**Work required**. Only one span of the listing below should come back. It runs from the line with "Task: Click the" through the line with "This screenshot has width=1089, height=639.", and each of its lines must be reproduced exactly.

**Data listing**.
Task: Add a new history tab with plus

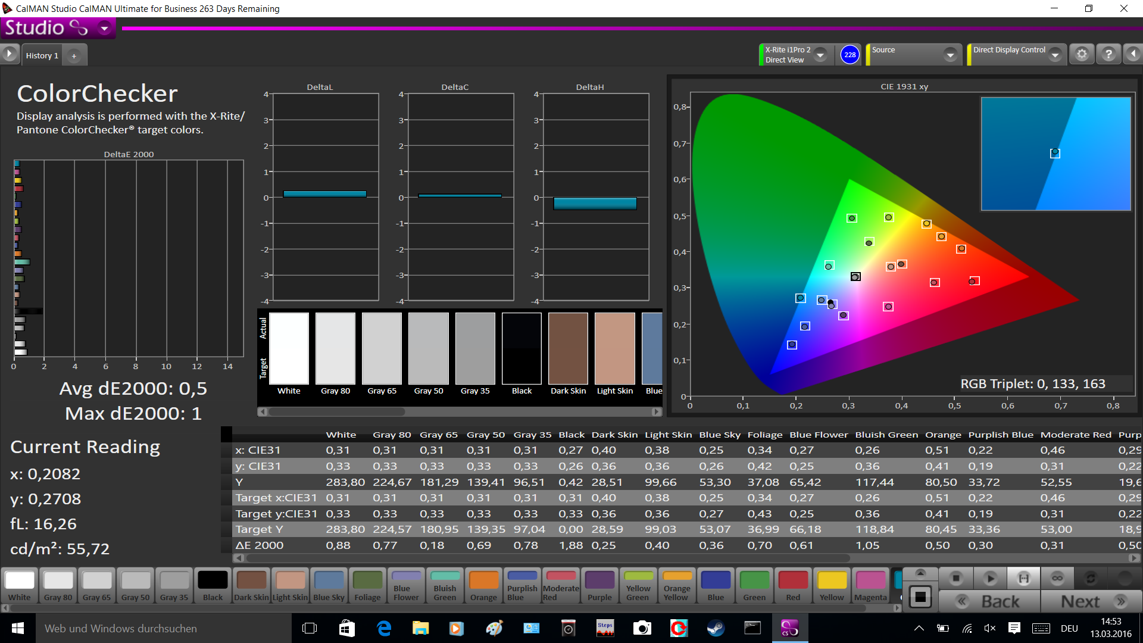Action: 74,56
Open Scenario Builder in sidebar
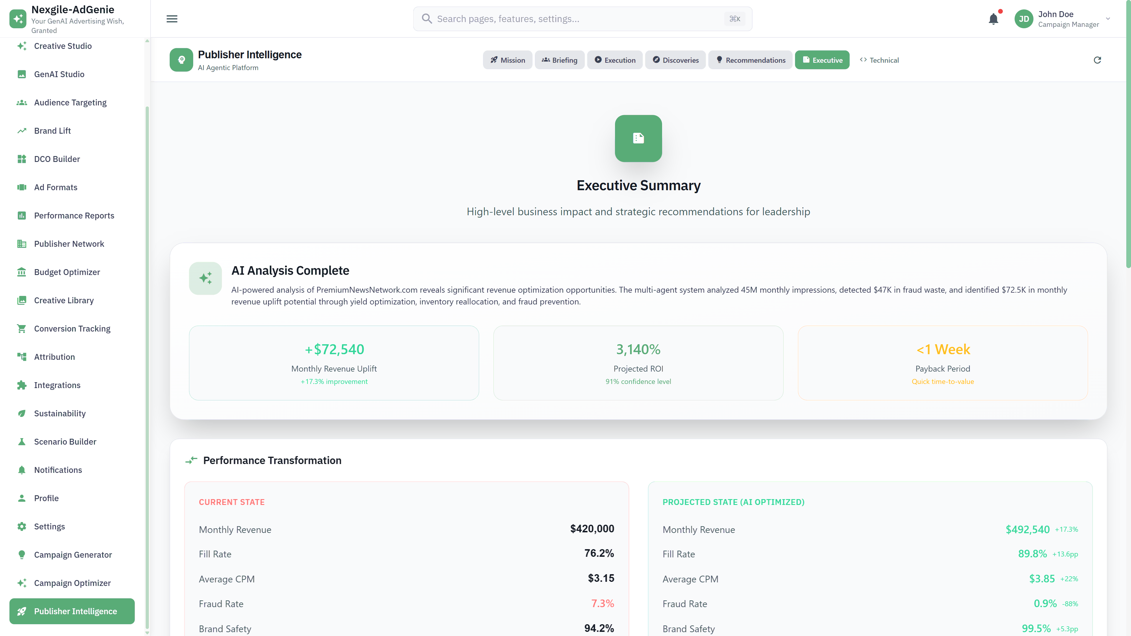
...
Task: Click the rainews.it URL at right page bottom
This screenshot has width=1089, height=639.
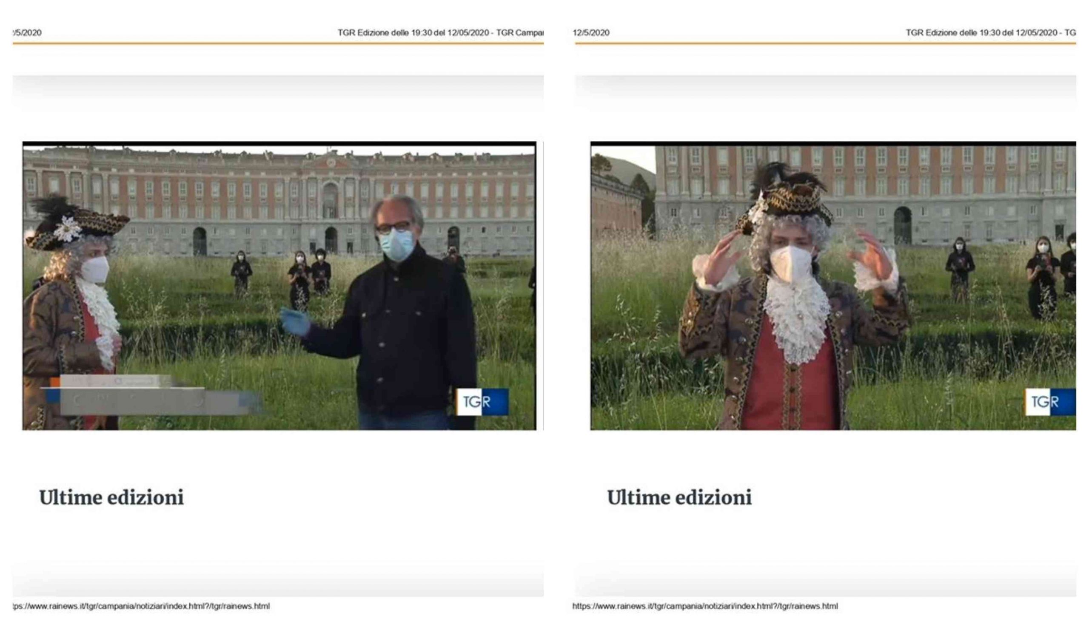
--
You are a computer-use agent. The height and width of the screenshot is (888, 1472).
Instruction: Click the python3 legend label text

**Answer for the task**.
Task: Click the rainews.it URL at right page bottom
This screenshot has width=1089, height=639.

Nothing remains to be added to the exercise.